> Stated task
Copy the rows exactly as they appear, from the line containing "Click the Reliability cell for AO 7" through the line containing "tap(197, 87)", with both lines included. Leave the pictures out of your copy.

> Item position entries
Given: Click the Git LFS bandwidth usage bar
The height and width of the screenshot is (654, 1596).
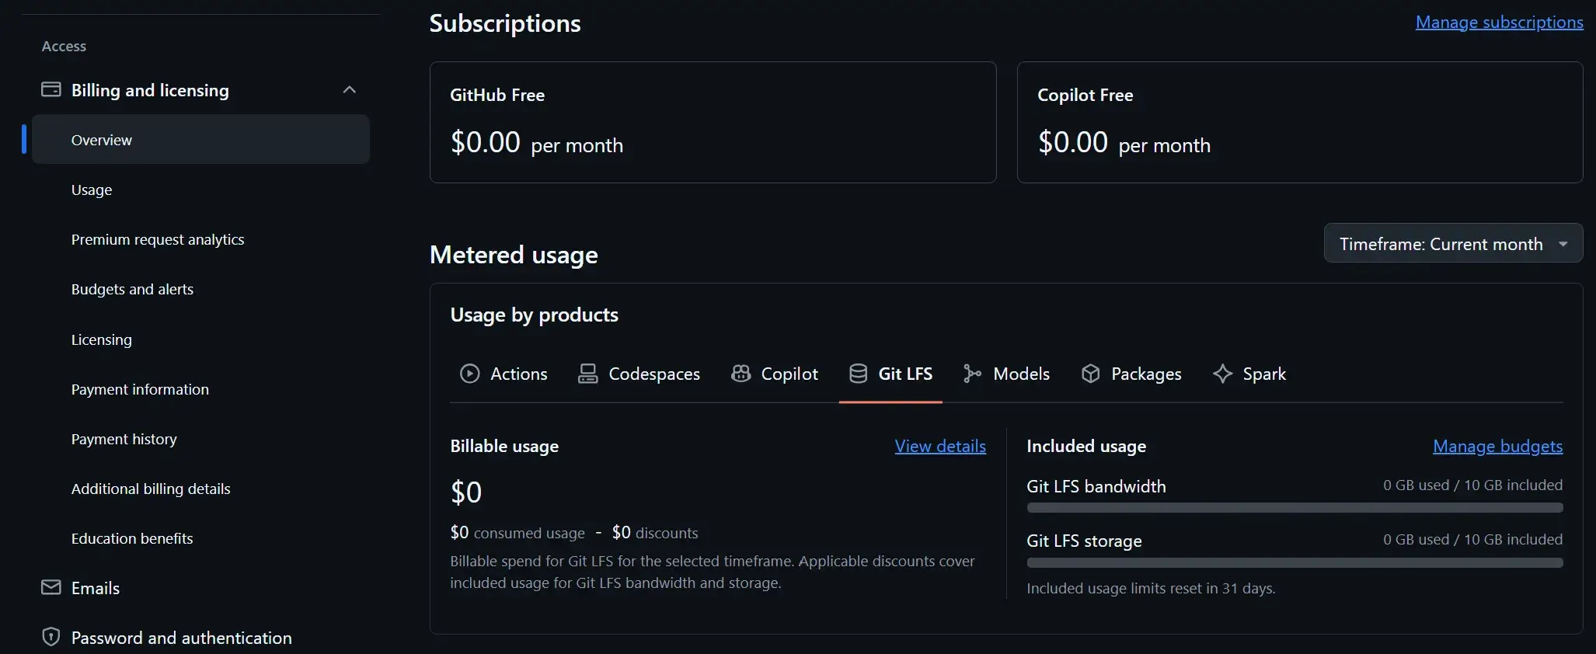Looking at the screenshot, I should [1294, 508].
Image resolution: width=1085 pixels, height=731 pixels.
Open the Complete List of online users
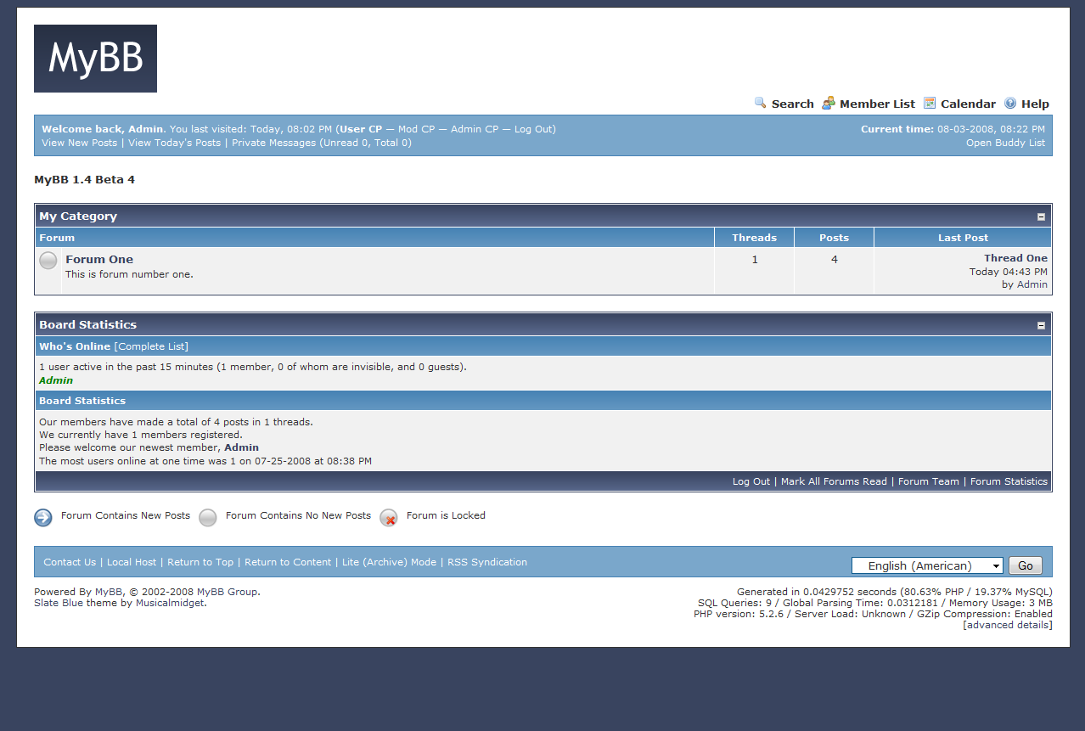click(x=151, y=346)
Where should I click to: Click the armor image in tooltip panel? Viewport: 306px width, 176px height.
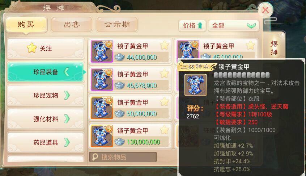(196, 85)
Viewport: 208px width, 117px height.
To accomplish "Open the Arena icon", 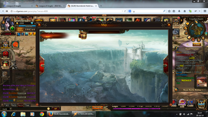I will (x=176, y=32).
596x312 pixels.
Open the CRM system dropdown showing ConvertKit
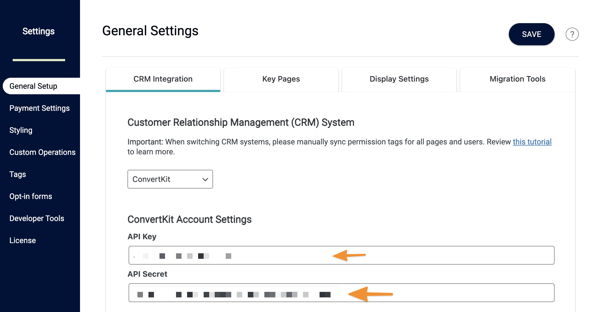point(170,179)
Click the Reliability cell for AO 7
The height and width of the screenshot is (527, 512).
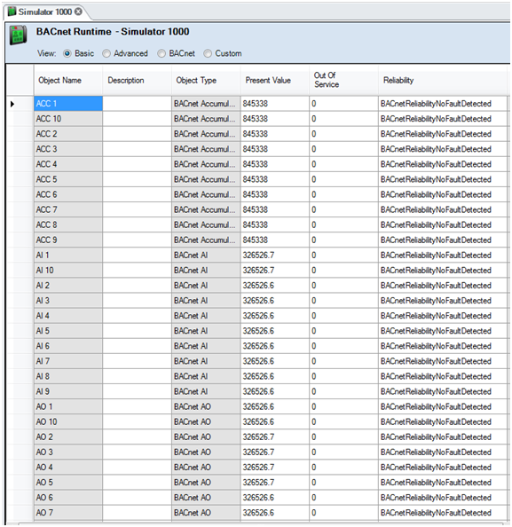point(443,513)
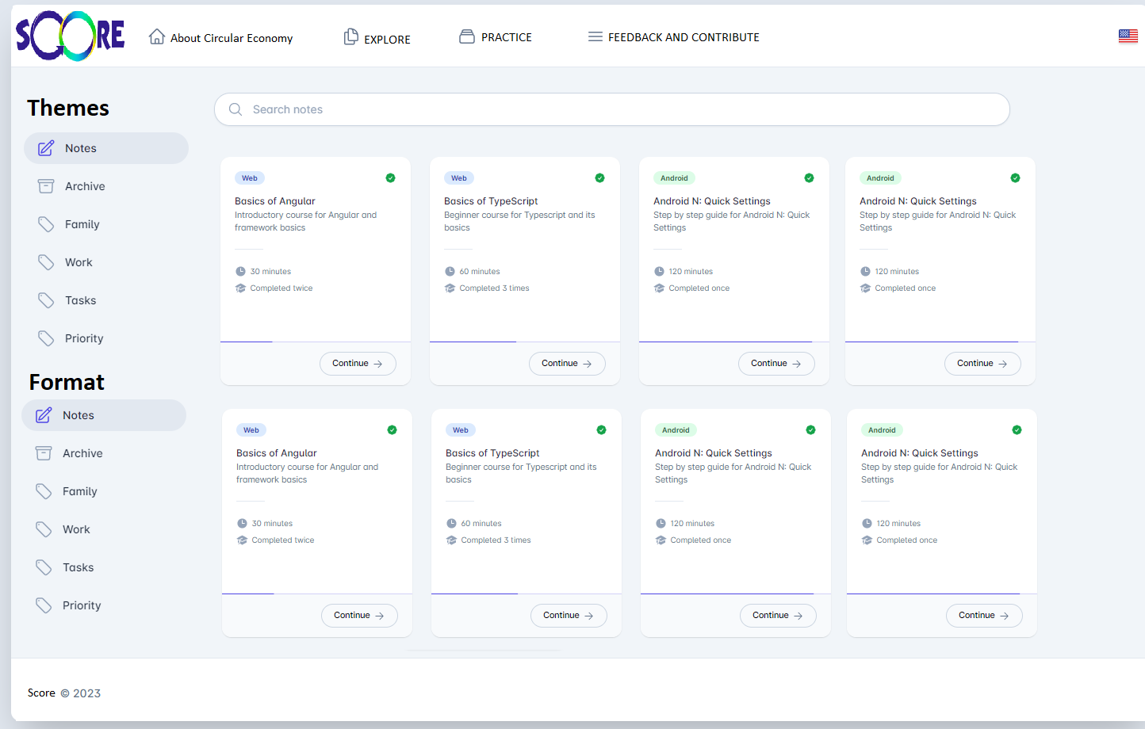Image resolution: width=1145 pixels, height=729 pixels.
Task: Click the US flag language icon
Action: 1128,36
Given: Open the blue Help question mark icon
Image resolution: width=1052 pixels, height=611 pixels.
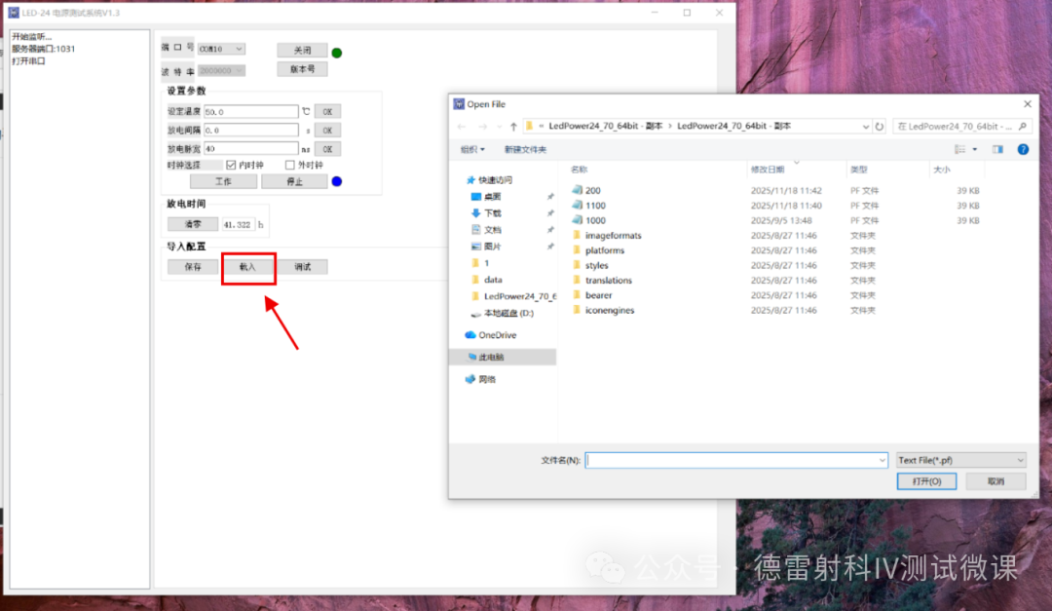Looking at the screenshot, I should [x=1023, y=149].
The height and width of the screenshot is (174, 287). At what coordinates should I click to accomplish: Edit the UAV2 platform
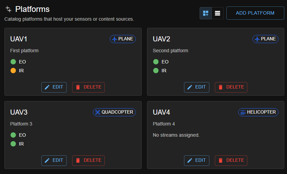tap(197, 87)
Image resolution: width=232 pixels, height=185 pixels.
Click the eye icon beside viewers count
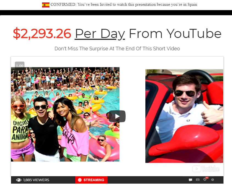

> Expected answer
Click the Reliability cell for AO 7
The height and width of the screenshot is (527, 512).
point(443,513)
Image resolution: width=1145 pixels, height=729 pixels.
Task: Click the US flag language icon
Action: 1128,36
Given: Open the blue Help question mark icon
Image resolution: width=1052 pixels, height=611 pixels.
Looking at the screenshot, I should [x=1023, y=149].
The height and width of the screenshot is (174, 287). At what coordinates should I click to accomplish: Edit the UAV2 platform
tap(197, 87)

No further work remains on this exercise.